Because there is a remote possibility that some applications may depend upon the prior behavior of the application 110, customer-settable parameters 185 may be used to select and control the action to be taken in response to a trap-loop condition 170. The parameters 185 are typically data structure values that are variable and can control the functions that are performed by the detection engine 180. For example, the parameters 185 can be set to permit the detection engine 180 to terminate the application 110 and generate a core dump file 175, if coding errors 160 occur for masked signals.

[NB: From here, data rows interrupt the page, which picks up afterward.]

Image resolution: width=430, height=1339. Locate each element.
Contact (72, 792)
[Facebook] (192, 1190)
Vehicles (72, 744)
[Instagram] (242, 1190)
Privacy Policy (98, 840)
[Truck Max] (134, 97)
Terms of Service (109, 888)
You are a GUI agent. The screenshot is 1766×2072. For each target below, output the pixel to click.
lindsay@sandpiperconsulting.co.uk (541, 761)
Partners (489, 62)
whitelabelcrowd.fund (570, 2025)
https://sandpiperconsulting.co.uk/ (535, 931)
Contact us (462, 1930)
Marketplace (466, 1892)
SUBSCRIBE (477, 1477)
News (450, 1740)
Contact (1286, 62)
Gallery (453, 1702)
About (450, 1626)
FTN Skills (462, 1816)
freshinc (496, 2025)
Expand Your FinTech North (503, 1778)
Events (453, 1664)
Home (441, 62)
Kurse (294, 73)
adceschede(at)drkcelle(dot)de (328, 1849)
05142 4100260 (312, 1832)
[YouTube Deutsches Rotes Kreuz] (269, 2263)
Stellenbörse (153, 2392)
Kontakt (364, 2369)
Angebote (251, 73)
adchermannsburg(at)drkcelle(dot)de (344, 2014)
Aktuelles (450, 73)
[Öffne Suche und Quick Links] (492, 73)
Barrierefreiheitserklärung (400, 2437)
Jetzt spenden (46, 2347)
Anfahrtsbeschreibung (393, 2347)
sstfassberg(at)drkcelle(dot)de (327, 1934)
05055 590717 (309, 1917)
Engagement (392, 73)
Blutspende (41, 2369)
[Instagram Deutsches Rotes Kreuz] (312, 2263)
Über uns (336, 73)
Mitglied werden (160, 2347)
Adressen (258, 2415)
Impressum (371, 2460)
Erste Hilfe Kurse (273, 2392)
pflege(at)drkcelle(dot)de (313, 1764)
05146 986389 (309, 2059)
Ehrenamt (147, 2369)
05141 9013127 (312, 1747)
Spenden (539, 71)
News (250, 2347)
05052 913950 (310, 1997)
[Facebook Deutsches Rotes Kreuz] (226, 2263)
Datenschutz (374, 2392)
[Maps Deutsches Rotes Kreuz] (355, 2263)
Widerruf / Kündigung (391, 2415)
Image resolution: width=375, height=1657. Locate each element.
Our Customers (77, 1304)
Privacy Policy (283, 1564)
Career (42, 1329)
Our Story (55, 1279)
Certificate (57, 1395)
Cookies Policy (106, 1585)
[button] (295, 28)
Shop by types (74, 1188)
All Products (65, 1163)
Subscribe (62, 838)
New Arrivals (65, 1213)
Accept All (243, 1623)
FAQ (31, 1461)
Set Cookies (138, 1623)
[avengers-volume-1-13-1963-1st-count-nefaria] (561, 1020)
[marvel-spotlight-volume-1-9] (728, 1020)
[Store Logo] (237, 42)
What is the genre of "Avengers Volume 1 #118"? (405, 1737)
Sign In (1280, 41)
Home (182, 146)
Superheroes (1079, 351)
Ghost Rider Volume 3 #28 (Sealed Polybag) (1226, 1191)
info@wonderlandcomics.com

As another example, the parameters 185 can be set during the time that a user manually detects a trap-loop condition 170, in order to generate a core dump file 175.
The above-described steps that are performed on a masked signal by the detection engine 180 can also be applied to a signal #2 that is ignored based on the setting in the signal attributes 190. An ignored signal is a masked signal that is not unmasked.
The method 250 can proceed from block 258. In block 260, the parameters 185 are noted as set and the signal has been masked by signal mask bitmap 150. An administrator tool 220 is used to input the parameter attributes 210 to the kernel service 140, and the kernel service 140 inputs the parameter attributes 211 for setting the parameters 185. The signal #1 attributes 156 are set to mask the signal #1.
In block 262, the process of the application 110 terminates and a core dump 188 will generate the core dump file 175.
If the method 250 proceeds from block 258 to block 264, then in block 266, the signal is delivered 118 to the signal handling routine 120.
From block 268, various paths may occur. From block 270 to block 272, the default action (setting) will terminate the process and the core dump 126 will generate the cored dump file 175.
From block 274 to block 276, a signal handler 145 is launched 124 in user space 105.
From block 278 to block 280, the signal is masked or ignored 122 and is returned 170 to user space.
Note that
It is also within the scope of the present invention to implement a program or code that can be stored in a machine-readable or computer-readable medium to permit a computer to perform any of the inventive techniques described above, or a program or code that can be stored in an article of manufacture that includes a computer readable medium on which computer-readable instructions for carrying out embodiments of the inventive techniques are stored. Other variations and modifications of the above-described embodiments and methods are possible in light of the teaching discussed herein.
The above description of illustrated embodiments of the invention, including what is described in the Abstract, is not intended to be exhaustive or to limit the invention to the precise forms disclosed. While specific embodiments of, and examples for, the invention are described herein for illustrative purposes, various equivalent modifications are possible within the scope of the invention, as those skilled in the relevant art will recognize.
These modifications can be made to the invention in light of the above detailed description. The terms used in the following claims should not be construed to limit the invention to the specific embodiments disclosed in the specification and the claims. Rather, the scope of the invention is to be determined entirely by the following claims, which are to be construed in accordance with established doctrines of claim interpretation.